Sitting under the RML is one or more transport systems - these are
known as Out-Of-Band (OOB) components and reside in the oob framework.
Because the OpenRTE messaging system must work in a heterogeneous
environment, multiple OOB components can be selected and active at one
time. The RML is responsible for picking the correct OOB to use to
communicate to a specific process in the most efficient manner possible.

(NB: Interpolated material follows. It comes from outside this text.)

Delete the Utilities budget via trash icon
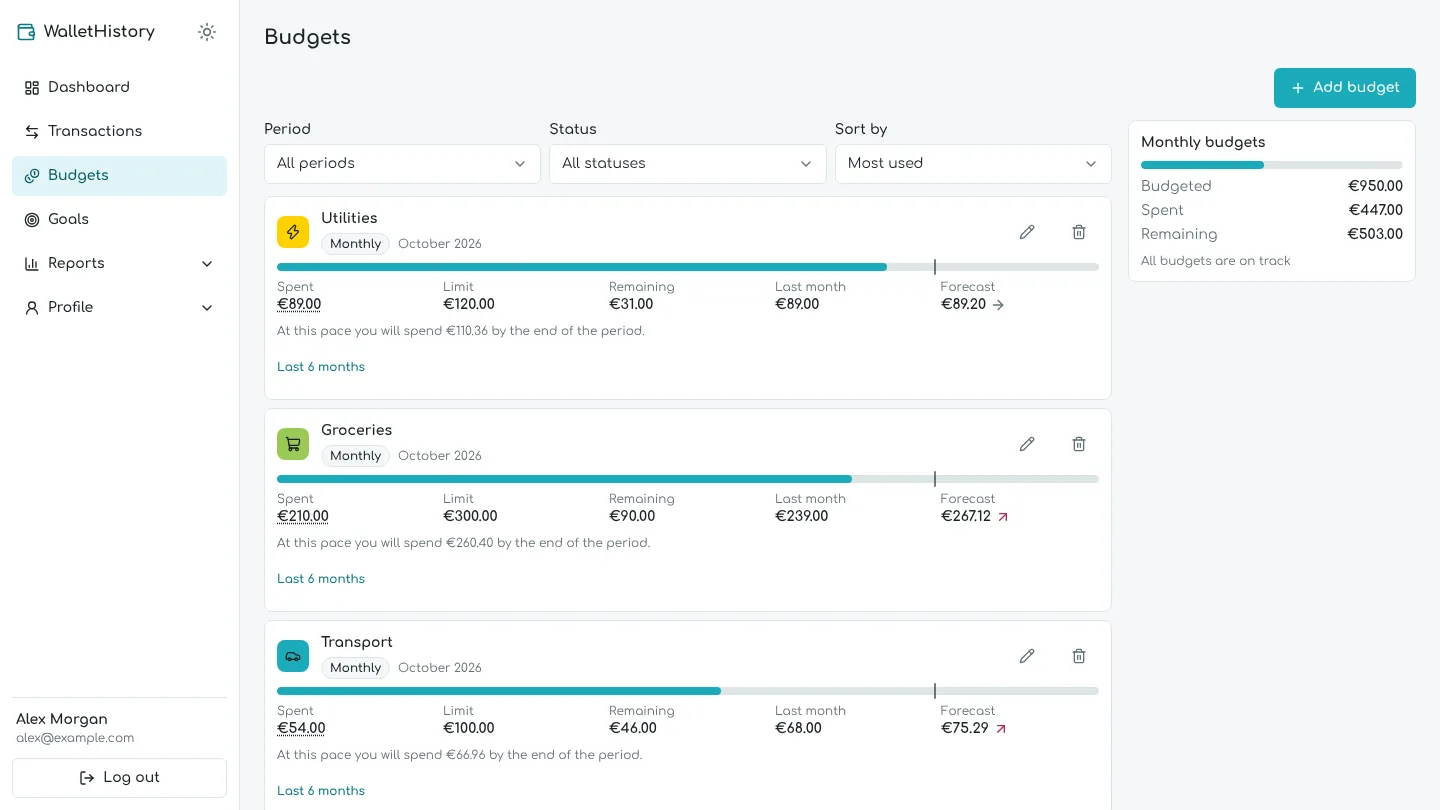1440x810 pixels. click(x=1079, y=232)
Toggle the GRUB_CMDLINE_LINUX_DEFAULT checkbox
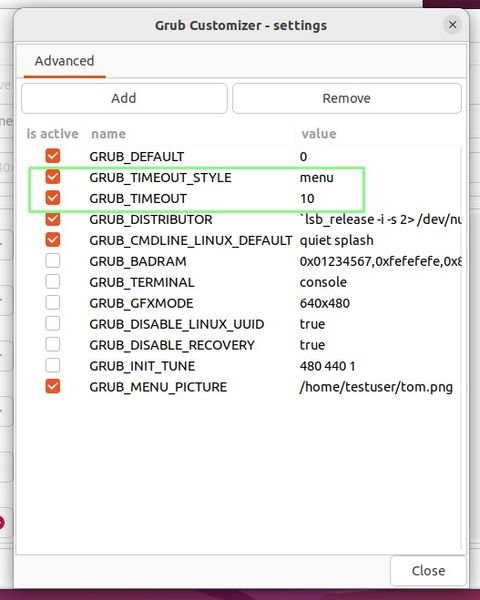Screen dimensions: 480x600 pyautogui.click(x=53, y=240)
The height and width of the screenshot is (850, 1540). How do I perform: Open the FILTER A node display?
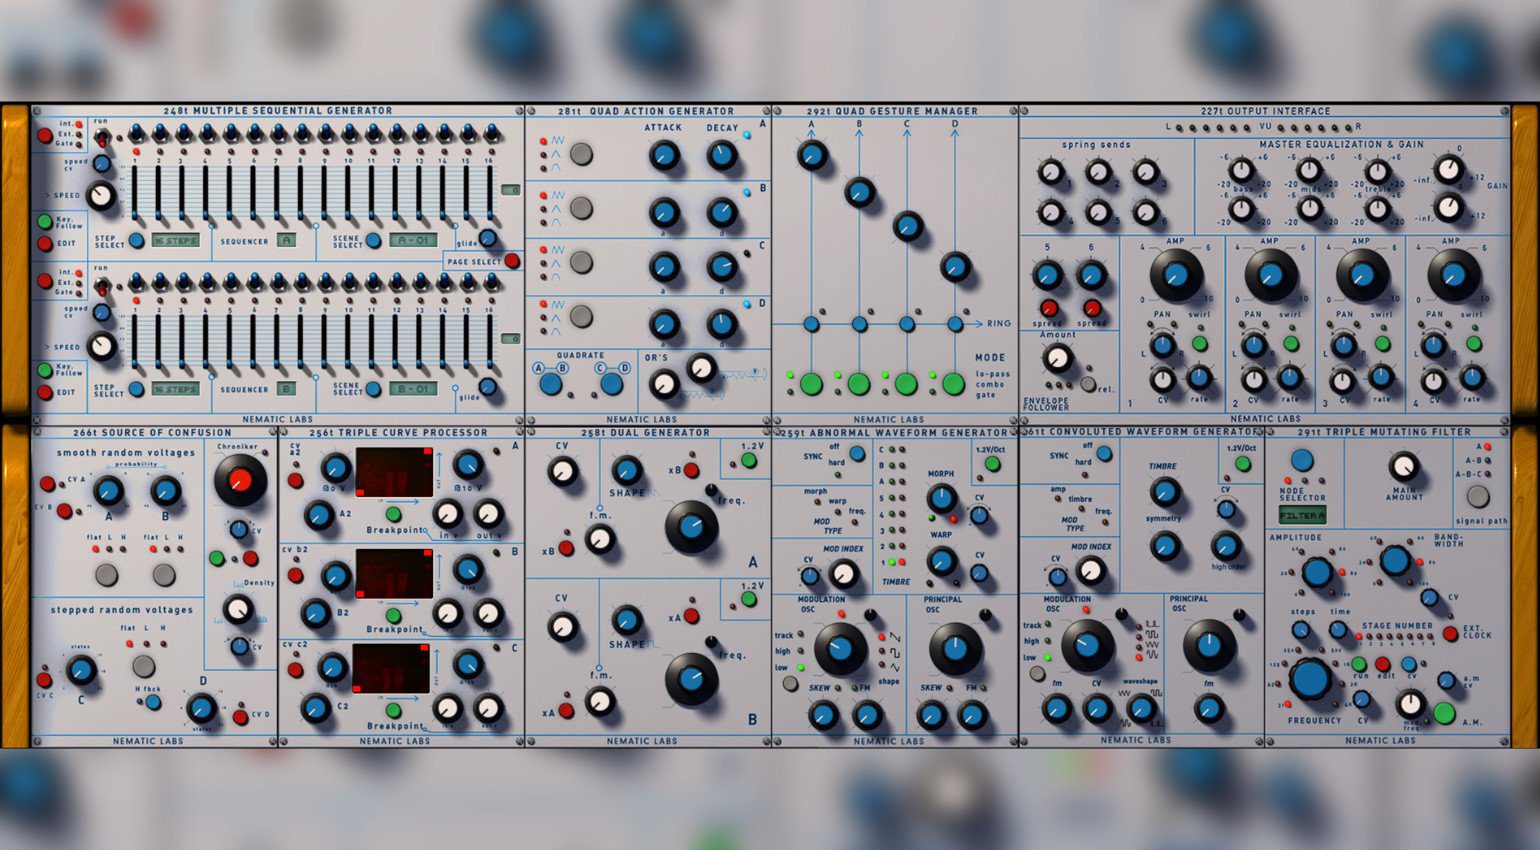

Message destinations are specified in terms of OpenRTE process names -
*not* IP addresses. Thus, a message is sent to a particular OpenRTE
process name - it is the shared responsibility of the RML and its
underlying OOB components to translate that into a network address. The
exact role of the RML versus the OOB in that translation process has
not yet been determined.
Communication contact information for each process is provided to a
process during startup in the form of URI's that contain the OpenRTE
process name, IP address, and socket. A process is first given the URI
for the head node process (HNP) of that cell. This is done so that the
process can obtain subsequent information from the registry such as
contact info for all other processes in the job, MPI-layer contact
information, etc. The URI for each process clearly indicates whether
IPv6 or IPv4 is to be used for contacting that process name. The system
allows for multiple URI's to be provided for the same process name -
selection of which one to use for a given message is done by the RML
based on (a) interface availability (e.g., if only IPv4 is available,
then that is the one used) and (b) network congestion. Hence, there is
no ambiguity over which transport to use.
In the case of IPv6 versus IPv4, the expectation was that there would
be two OOB components, one each for these two protocols. The OOB
components are selected based on local support - i.e., if the local
system supports IPv6, then that component would be selected and
available. Likewise, if the local system can support IPv4, that
component would be selected too.
I hope that helps clarify OpenRTE's operation. I truly believe that
including IPv6 and IPv4 components in the OOB will be fairly simple to
accomplish. Yes, there may be some duplicate code - if there is enough
duplication, we can move the duplicate code into the OOB's base and let
the two components share it. Otherwise, a little duplication isn't that
big a deal.
I'd be happy to answer further questions. I believe you will find that
the Open MPI transport layer operates in a very similar manner, though
I leave that to Tim and Galen to clarify.
Ralph
|
|
|